That reads largely like a standard academic paper disclaimer. It’s standard to include a statement about things the authors didn’t explore as a way to set the context and also head off trivial objections. It’s unreasonable to expect them to have surveyed everything everywhere, so highlighting the boundaries of where they stopped is reasonable.
The part at the end hints that they did find bias, but in the opposite direction of what was assumed:
> But when it comes to specific claims about biased grant reviewers, search committee members, journal editors, and letter writers, the claims of antifemale bias were not supported, and in one case (tenure-track hiring), the data actually supported the opposite conclusion—that of pro-female hiring bias. This pro-female hiring advantage has continued after the closing of our inclusionary period, 2020 (Henningsen et al, 2021; Solga et al., 2023)."
I get your point but I wouldn't call it an academic paper disclaimer, it is giving you the scope/breadth of their research. That is why I took the whole paragraph, they are saying they found a bias in hiring. That is a specific slice of "Academic Science," that the HigherEd article is calling out but only a slice. That is why the
"We did not examine systemic claims of bias, such as the tenure schedule that imposes inflexible time-career paths or structural societal norms that burden women with greater responsibilities outside of their academic jobs or that penalize women for negotiating forcefully for wage increases or seeking outside offers. Other scholars have identified a myriad of such systemic barriers. "
part is important, it specifically is saying there has been a lot of work showing systemic barriers but they are not researching that part. This isn't a critique of their research but of the summary articles headline and what some people seem to be taking away from that headline. Even in the HigherEd piece it says there are concerns and this research is to help identify where there has been progress and where we need to focus.

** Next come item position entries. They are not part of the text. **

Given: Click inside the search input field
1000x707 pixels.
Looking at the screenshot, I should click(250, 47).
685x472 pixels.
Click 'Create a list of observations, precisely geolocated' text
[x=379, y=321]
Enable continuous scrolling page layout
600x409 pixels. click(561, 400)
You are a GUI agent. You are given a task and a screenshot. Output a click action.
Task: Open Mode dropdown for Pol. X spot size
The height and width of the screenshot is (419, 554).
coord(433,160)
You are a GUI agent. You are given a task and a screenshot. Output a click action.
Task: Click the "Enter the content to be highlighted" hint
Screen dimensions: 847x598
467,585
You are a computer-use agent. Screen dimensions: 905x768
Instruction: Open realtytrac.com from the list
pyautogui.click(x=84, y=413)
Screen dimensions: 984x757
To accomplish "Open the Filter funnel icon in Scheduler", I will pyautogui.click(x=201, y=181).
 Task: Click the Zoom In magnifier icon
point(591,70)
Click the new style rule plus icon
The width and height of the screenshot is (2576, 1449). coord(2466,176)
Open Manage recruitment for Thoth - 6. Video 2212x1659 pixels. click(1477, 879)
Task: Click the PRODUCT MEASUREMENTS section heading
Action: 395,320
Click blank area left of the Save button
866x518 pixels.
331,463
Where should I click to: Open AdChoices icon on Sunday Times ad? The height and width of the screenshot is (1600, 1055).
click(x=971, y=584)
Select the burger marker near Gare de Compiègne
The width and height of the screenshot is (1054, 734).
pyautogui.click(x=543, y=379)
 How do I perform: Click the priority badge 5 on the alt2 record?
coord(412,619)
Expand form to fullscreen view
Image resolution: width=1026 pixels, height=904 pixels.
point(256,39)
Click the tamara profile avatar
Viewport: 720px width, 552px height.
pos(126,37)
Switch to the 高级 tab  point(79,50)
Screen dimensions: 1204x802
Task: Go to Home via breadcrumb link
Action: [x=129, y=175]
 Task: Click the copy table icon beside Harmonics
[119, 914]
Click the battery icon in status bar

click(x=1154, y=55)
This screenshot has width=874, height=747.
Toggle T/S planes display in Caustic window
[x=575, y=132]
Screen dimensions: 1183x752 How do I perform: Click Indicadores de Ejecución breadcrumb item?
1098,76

Headlines ignoring nuance is the standard these days. If it makes you feel better, there’s way more articles that draw the opposite conclusion based on far shakier evidence
The part at the end hints that they did find bias, but in the opposite direction of what was assumed:
> But when it comes to specific claims about biased grant reviewers, search committee members, journal editors, and letter writers, the claims of antifemale bias were not supported, and in one case (tenure-track hiring), the data actually supported the opposite conclusion—that of pro-female hiring bias. This pro-female hiring advantage has continued after the closing of our inclusionary period, 2020 (Henningsen et al, 2021; Solga et al., 2023)."